Models not accounting for heterogeneity performed poorly. The most parsimonious seasonality model allowed detection of both hidden groups to fluctuate independently with season. Removing seasonality from the one mixture group (thus creating a ‘resident’ group with constant detection throughout the year) increased the QAICc score.
When sampling was modelled as a permanent state change, QAICc favoured removal of the sampling variable (Table 5). When sampling was modelled as a temporary state change, the sampling variable explained enough variation in detection probability to remain in the top ranked model, although the difference in QAICc was only 0.09, indicating that the effect of sampling on detection was weakly supported (Table 6). In that model, individuals seen and sampled during month t-1 had a higher probability of being detected in month t than individuals that were only seen (and not sampled) during month t-1 (Figure 6). Since we corrected for among-individual variation in sighting probability via the mixture model structure, this ‘trap-happy’ response suggests a possible bias towards sampling (and repeat-sampling) of ‘tamer’ individuals. Indeed, upon removing the individual that was most often seen and also repeatedly sampled and repeating the analysis, the model including sampling ranked lower than the model without the sampling effect (ΔQAICc = 1.13). Finally, the probability of sampling, given detection, was 0.18 (95% confidence interval: 0.14–0.25).
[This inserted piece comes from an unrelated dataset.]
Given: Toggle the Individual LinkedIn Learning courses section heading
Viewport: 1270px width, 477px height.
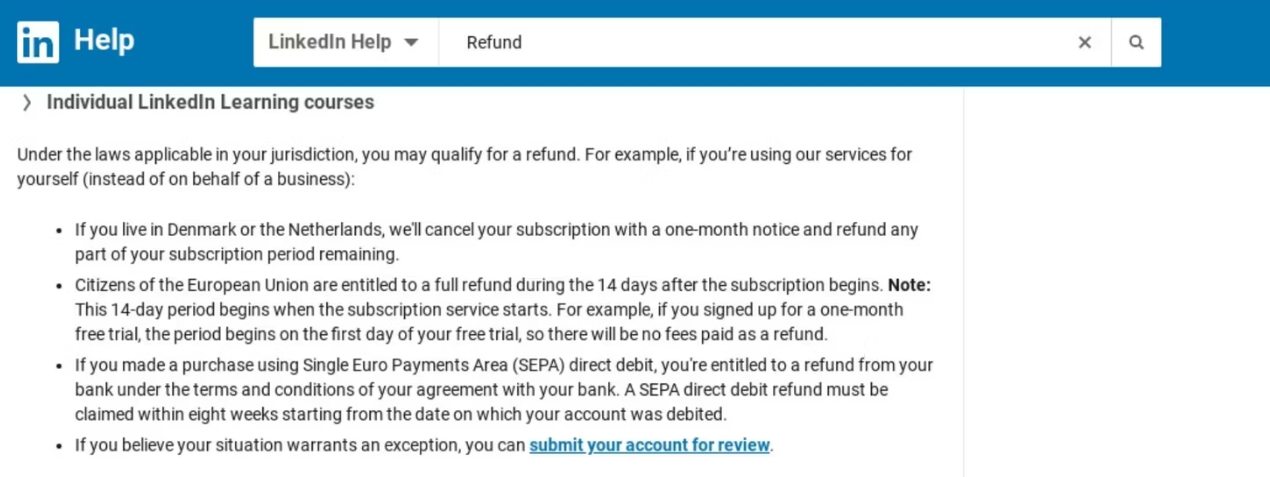Looking at the screenshot, I should click(x=210, y=102).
Detection probability (±95% confidence interval) was estimated using the highest ranked (lowest QAICc) capture-recapture model in which sampling effect was assumed to be mid-term (1 month). Sampling effect was not in the highest ranked long-term (<24 months) model. The two time periods (2008–2011 and 2011–2013) correspond to different intensities of field effort; we only sampled in 2011–2013. ‘Groups’ refer to two classes of animals with distinct probabilities of detection (mixture components); s refers to the summer peak in killer whale abundance, w to the winter.
Discussion
Our results suggests that land-based remote biopsy sampling and satellite tagging of killer whales at Marion Island are an effective means of collecting otherwise elusive data and the methods elicit only mild, short-term behavioural responses. We show the potential of multievent trap-dependence models (compared to simpler approaches such as [29]–[31]) to assess responses to sampling while controlling for intrinsic heterogeneity and other covariates. We found no mid- (1 month) or long-term (<24 months) avoidance of the study site following biopsy or tagging and conclude that there is no evidence of behavioural changes due to sampling.
Biopsy sampling
Our successful biopsy sampling rate was low compared to biopsy sampling rates of odontocetes in other studies using bows (crossbows and compound bows) (mean ± SD = 68% ±19 percentage points in [1] compared to our 44%). Biopsy sampling rates of odontocetes with bows are typically lower than for mysticetes or using guns and poles [1], but we further attribute our low biopsy sampling rate to the tether line which worsens the crossbow’s already poor performance in wind (of which there is a great deal at Marion Island) and taking less than ideal shot opportunities as necessitated by the shore-based study. Although biopsy sampling opportunities are rare and required many hours of dedicated observations, shore-based work proved viable and we managed to biopsy sample nearly half of all identified whales in our population in the first two years of biopsy sampling. Biopsy sampling rates were lower than tagging rates mainly because tagging was only attempted at much closer ranges (3–9 m, mean = 6 m, compared with 3–20 m, mean = 8 m).
Satellite tagging
Low tagging rates and short attachment durations meant that the Kiwisat 202 tags were not worth deploying (in a cost-benefit sense); this was due largely to poor attachment darts as the tags themselves performed well. The greater size and weight of that configuration probably contributed to their short attachment times – larger tags are subject to greater drag in the water and heavier tags slow the bolt’s speed when fired, which may mean that darts do not consistently penetrate to their full depth. This also affected the trajectory of the shot – the heavier tags did not always strike at an appropriate angle, necessitating a single-dart design which further reduced attachment duration. This underlines the importance of using proven techniques and technologies in biopsy and tagging studies. When these are not available, methods and equipment should be developed with the input of those with relevant expertise and experience (e.g., field biologists, engineers, veterinarians) and tested in as realistic a way as possible (e.g., using cetacean carcasses to test tagging and biopsy techniques [59]). When species or populations of special conservation concern are involved, methods and equipment may need to be tested on other species or populations first [12].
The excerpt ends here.